Shohreh Mehran


Shohreh Mehran’s method for making art is simple: she photographs her subjects, digitally manipulates the color, backgrounds and compositions of the photographs, prints them, and paints the result with precision. This seems like a straight-forward photo-realist approach. The simplicity of the method – take a piece of life, tweak it, and represent it accurately – is immediately complicated however when one realizes that she is either taking photographs of photographs, or photographing subjects that are deliberately avoiding the photographer. Shohreh is, therefore, a photo-realist painter only in a strict and skewed sense: her work does not simply represent a reality, it represents a reality in the act of escaping representation, and in so doing, it presents a politicized urban scene without recourse to overt political statements.

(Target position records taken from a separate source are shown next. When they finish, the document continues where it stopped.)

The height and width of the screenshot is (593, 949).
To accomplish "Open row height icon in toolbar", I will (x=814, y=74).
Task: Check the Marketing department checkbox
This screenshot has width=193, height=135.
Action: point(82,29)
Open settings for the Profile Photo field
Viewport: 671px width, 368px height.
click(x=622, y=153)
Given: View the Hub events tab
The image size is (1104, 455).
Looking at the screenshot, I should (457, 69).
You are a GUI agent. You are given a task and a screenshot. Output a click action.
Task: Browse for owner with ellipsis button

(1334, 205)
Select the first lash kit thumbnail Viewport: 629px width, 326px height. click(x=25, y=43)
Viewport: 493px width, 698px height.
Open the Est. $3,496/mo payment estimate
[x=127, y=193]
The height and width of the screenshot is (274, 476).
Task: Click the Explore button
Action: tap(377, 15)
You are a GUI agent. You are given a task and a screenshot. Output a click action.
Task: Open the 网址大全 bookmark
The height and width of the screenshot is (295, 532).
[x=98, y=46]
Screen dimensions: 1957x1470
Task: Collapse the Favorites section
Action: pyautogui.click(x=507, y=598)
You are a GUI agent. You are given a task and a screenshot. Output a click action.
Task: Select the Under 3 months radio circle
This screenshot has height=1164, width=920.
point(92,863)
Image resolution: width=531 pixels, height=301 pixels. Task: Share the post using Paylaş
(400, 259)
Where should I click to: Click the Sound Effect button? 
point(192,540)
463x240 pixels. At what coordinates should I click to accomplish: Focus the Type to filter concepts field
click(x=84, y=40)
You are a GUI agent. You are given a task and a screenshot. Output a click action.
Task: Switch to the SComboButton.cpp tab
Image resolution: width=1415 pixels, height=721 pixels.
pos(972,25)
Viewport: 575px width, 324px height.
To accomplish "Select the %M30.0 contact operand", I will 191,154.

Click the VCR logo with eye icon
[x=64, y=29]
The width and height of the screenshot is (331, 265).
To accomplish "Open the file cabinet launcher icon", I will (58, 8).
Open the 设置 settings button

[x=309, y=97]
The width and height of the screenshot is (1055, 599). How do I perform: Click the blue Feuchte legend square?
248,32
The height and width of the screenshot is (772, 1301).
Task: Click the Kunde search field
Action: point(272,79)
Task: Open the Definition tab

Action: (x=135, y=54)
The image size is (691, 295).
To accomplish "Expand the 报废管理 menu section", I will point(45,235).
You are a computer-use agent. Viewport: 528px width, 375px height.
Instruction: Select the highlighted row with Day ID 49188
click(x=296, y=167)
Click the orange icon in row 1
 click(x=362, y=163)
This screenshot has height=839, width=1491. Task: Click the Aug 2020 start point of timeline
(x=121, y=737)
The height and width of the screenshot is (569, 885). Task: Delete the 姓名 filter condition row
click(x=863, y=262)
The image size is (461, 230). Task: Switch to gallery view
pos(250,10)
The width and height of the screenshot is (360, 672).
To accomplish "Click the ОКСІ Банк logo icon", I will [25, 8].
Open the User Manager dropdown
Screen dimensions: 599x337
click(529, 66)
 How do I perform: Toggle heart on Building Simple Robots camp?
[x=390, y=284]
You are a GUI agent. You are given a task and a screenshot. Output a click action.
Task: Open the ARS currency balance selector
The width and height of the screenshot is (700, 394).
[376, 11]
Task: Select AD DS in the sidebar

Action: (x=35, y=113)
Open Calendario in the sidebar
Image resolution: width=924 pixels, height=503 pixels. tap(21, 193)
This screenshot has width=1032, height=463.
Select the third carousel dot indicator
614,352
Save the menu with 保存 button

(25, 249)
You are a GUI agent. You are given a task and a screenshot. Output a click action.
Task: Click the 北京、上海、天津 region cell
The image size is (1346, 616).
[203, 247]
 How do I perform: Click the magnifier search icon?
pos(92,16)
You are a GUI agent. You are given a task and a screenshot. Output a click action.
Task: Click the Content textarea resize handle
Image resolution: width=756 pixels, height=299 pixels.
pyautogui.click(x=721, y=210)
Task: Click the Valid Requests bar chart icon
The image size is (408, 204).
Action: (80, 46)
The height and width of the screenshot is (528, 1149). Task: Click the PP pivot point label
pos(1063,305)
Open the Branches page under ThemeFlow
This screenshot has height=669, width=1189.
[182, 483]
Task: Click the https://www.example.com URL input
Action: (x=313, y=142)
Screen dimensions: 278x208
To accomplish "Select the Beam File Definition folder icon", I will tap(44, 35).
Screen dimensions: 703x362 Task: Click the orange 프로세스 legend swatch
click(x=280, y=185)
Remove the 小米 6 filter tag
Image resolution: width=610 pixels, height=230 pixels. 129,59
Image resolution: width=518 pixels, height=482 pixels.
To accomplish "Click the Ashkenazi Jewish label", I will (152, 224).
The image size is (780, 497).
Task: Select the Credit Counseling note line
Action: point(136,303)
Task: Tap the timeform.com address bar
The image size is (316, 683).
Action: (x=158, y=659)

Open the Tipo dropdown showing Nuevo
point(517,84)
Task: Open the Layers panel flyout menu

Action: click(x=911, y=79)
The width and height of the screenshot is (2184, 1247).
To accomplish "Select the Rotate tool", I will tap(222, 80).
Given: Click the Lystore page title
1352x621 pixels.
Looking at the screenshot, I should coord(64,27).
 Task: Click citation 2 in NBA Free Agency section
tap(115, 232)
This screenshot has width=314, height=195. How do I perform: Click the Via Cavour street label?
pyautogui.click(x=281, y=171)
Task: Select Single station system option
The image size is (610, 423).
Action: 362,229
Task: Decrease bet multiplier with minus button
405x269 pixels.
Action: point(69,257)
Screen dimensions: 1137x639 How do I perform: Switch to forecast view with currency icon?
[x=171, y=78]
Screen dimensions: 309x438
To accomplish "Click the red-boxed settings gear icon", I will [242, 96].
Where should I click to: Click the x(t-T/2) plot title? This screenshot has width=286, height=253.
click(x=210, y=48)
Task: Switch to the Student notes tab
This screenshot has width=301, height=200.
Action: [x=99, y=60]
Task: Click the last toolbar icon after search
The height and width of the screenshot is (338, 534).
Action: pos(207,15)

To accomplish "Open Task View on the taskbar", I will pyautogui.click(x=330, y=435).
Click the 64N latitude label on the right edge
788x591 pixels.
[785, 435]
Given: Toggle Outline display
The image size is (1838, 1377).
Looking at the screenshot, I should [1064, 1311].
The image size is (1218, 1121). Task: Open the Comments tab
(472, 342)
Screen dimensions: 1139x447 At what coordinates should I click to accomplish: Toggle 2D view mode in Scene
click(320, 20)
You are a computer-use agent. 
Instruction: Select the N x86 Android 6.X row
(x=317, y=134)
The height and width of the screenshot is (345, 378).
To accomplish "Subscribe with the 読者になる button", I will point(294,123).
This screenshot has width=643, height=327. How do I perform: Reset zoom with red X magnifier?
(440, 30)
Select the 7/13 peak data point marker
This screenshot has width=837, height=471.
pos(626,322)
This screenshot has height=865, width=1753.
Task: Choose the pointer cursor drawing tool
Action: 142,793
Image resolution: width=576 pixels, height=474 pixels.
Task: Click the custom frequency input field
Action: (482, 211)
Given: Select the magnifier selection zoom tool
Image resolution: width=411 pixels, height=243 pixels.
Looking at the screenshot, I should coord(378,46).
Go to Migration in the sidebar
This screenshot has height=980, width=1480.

This tension also animates Shohreh's later canvases of Tehran schoolgirls. These young women, dressed in Islamic school uniforms, are always “headless”, framed almost exclusively from neck down. On the few occasions when the painter’s gaze tilts up to frame their heads, the women cover their faces, close their eyes, or turn their backs -- and this avoidance is unmistakably playful, lively, and ironic. The girls are “properly” covered up in accordance with the requirements of religious and legal decency in current Iran, but they are anything but docile or repressed. They are in control of the scene, setting the terms for representation, and controlling the power of the gaze that frames them. Instead of reducing them to a repetitive sameness, the uniform hijab weirdly and counter-intuitively individualizes these women, and sets them in relief against the drab urban setting in which they exist.